Éternel satisfecit du coté des pouvoirs publics en ce qui concerne les accidents de la routes en Algérie. Le CNPSR par la voix de son directeur indique que le nombre d’accidents et son corollaire le nombre de décès et de blessés est en baisse par rapport à l’année dernière. Cette affirmation peut être vrais mais impossible à prouver vu les statistiques peu fiables et qui, parfois contradictoires, des différents services en charge de la sécurité routière en Algérie. Voici quand même le bilan du CNPSR pour les huit premiers mois de l’année tel que rapporté par l’agence national de presse.

Le directeur du Centre national de prévention et sécurité routières (CNPSR), Ahmed Nait Hocine, intervenant lors du forum d’El Moudjahid, a évoqué, hier 02 octobre 2017, le bilan des accidents de la route enregistrés durant les huit premiers mois de l’année en cours, qui a connu une baisse de 14,81%, avec 17.333 accidents ayant fait 2.517 morts et 25.426 blessés, contre 2.817 morts et 31.365 blessés dans 20.346 accidents  de la route, recensés durant la même période de l’année 2016″.

Pour M. Nait Hocine, le nombre des décès ne dépasserait pas cette année, le seuil des 3.000 morts, un chiffre qui est « loin » de la moyenne enregistrée ces dernières années, estimée à plus de 4.000 morts/an, grâce aux « procédures juridiques rigoureuses contenues dans la nouvelle législation, ainsi qu’aux campagnes de sensibilisation lancées par le CNPSR, en coordination avec les différentes institutions et entreprises.

Selon l’APS qui rapporte l’information, le même responsable a rappelé que les dégâts matériels engendrés chaque année par les accidents de la route, au niveau national, dépassent les 100 milliards de dinars », chiffre avancé en 2016 par le laboratoire Transport de l’université de Batna.

Détaillant le bilan, Il a affirmé que l’élément humain demeurait la principale cause des accidents de la route dans 95,98%, tandis que le principal facteur de ces accidents reste l’excès de vitesse, précisant que la catégorie des jeunes (18 à 29 ans) était à l’origine de plus de 35% des accidents, tandis que 27% des accidents sont dus à des conducteurs titulaires de permis à conduire de moins de 2 ans (nouveaux permis).

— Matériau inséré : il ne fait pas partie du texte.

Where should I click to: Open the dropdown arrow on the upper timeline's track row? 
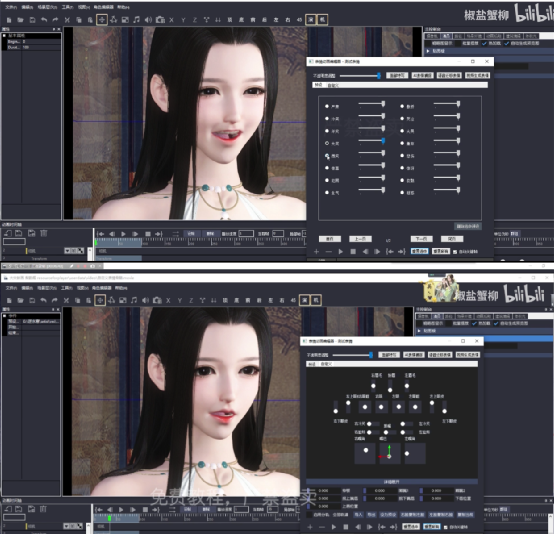point(67,251)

Le directeur du CNPSR a appelé au développement du système d’examen pour l’obtention d’un permis à conduire, à travers l’introduction des nouvelles technologies de l’information et de la communication (NTIC), dévoilant un texte de loi qui sera soumis par la délégation nationale de sécurité routière aux autorités concernées, avant la fin de l’année en cours et qui sera appliqué progressivement, outre « plusieurs projets qui seront financés sans le recours au budget de l’Etat, en puisant dans les amendes forfaitaires ».